Place 38 ml water and gelatin together in a small bowl to bloom gelatin. Let stand for 5 minutes.
Using a whisk, mix together cocoa powder and 2/3 cup of water in a medium saucepan on medium heat. Make sure all of the clumps are removed, and it should become the consistency of paste.
Add a couple of tablespoons of the heavy cream to mix into the cocoa powder. Whisk until it has combined.
Add the rest of the heavy cream and sugar and mix with a wooden spoon as gently as possibly. You will not need your whisk anymore, as this will create bubbles, which can ruin the chocolate mirror glaze.
Bring the mixture until it starts simmering. Remove the mixture from the heat source right before it starts boiling.
Add the gelatin and mix together.
Place a fine mesh sieve over a small heat proof bowl. You'll want the sieve as close to the bottom of the bowl as possible, this will prevent bubbles from forming.

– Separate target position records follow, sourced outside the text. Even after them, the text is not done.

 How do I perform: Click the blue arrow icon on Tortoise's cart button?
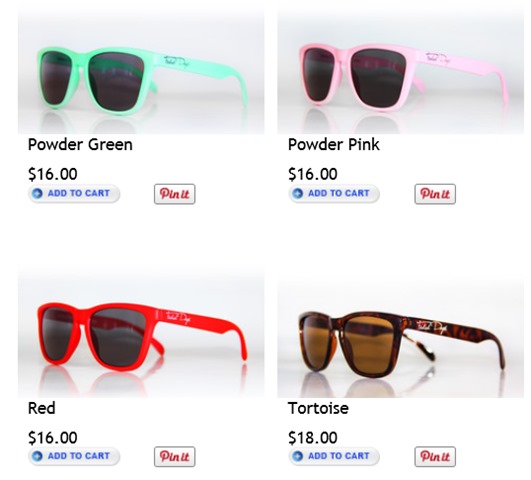pyautogui.click(x=297, y=456)
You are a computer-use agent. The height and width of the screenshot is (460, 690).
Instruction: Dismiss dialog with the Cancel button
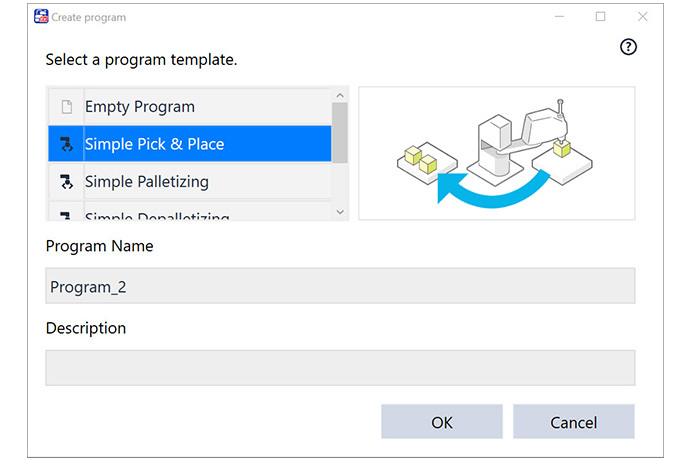[x=573, y=422]

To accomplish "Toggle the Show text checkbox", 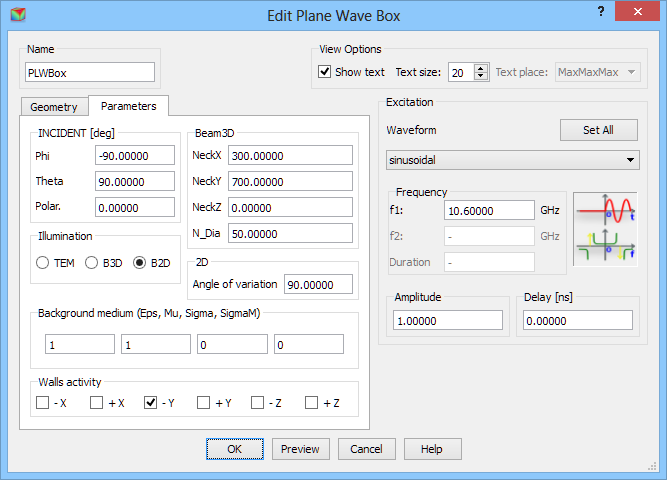I will (325, 72).

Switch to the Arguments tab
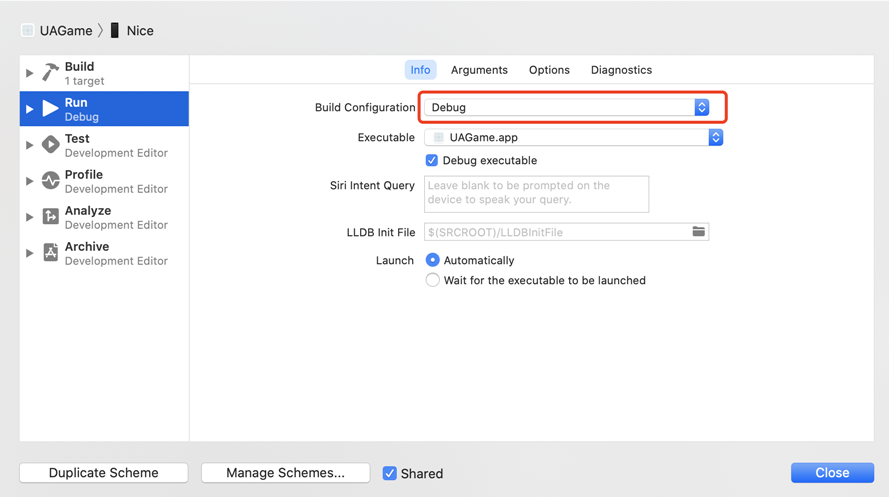[479, 70]
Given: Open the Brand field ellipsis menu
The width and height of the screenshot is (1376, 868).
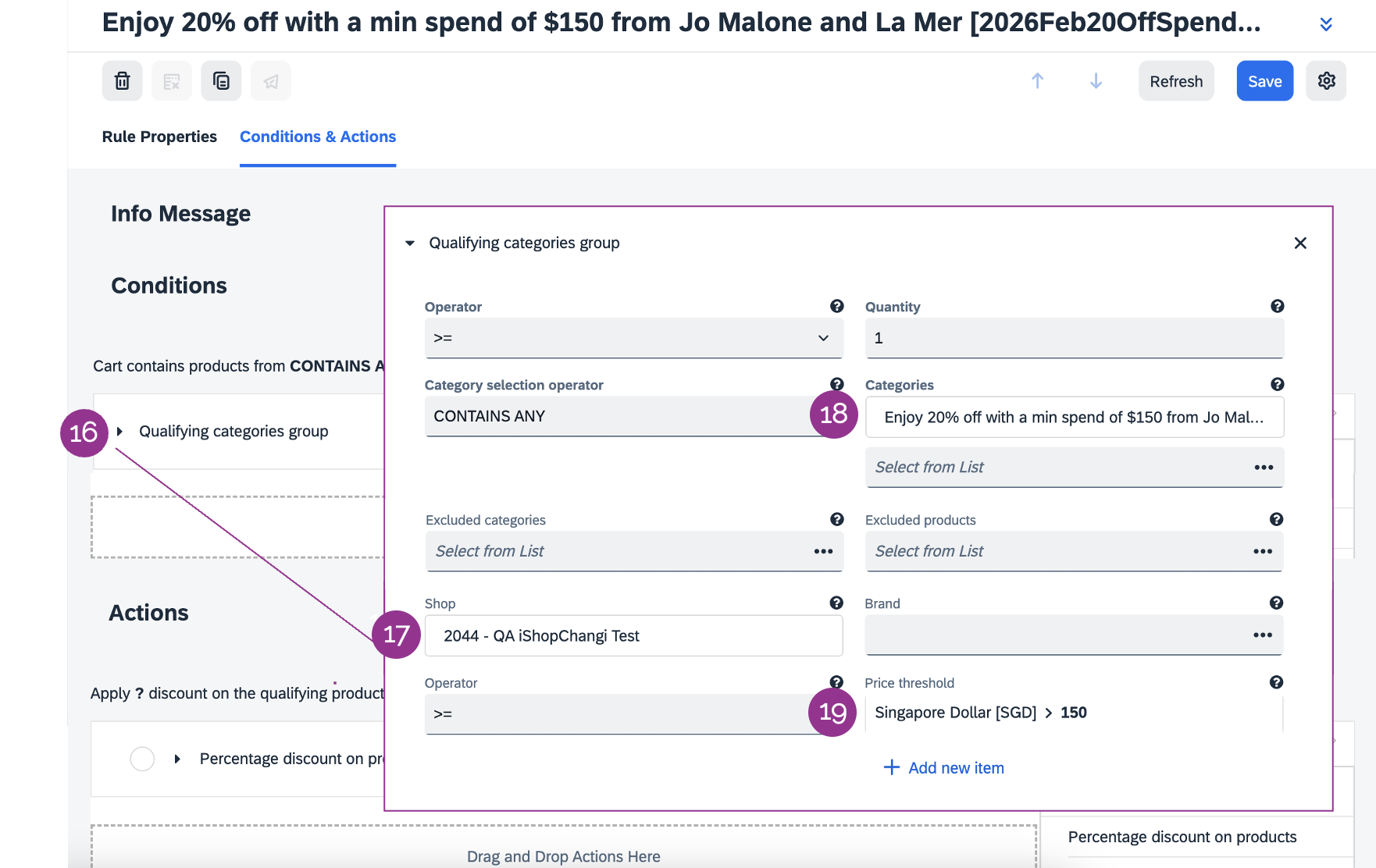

Pour the mirror glaze into the sieve. Let the mixture fall through on its own. It will take awhile to fall through (20-30 minutes).
As soon as the glaze is through the sieve, put a layer of plastic wrap touching the glaze to cover it. This will prevent the glaze from forming a skin on it.
Cool the chocolate mirror glaze until it reaches room temperature. You can place it in the fridge until you're ready to use it.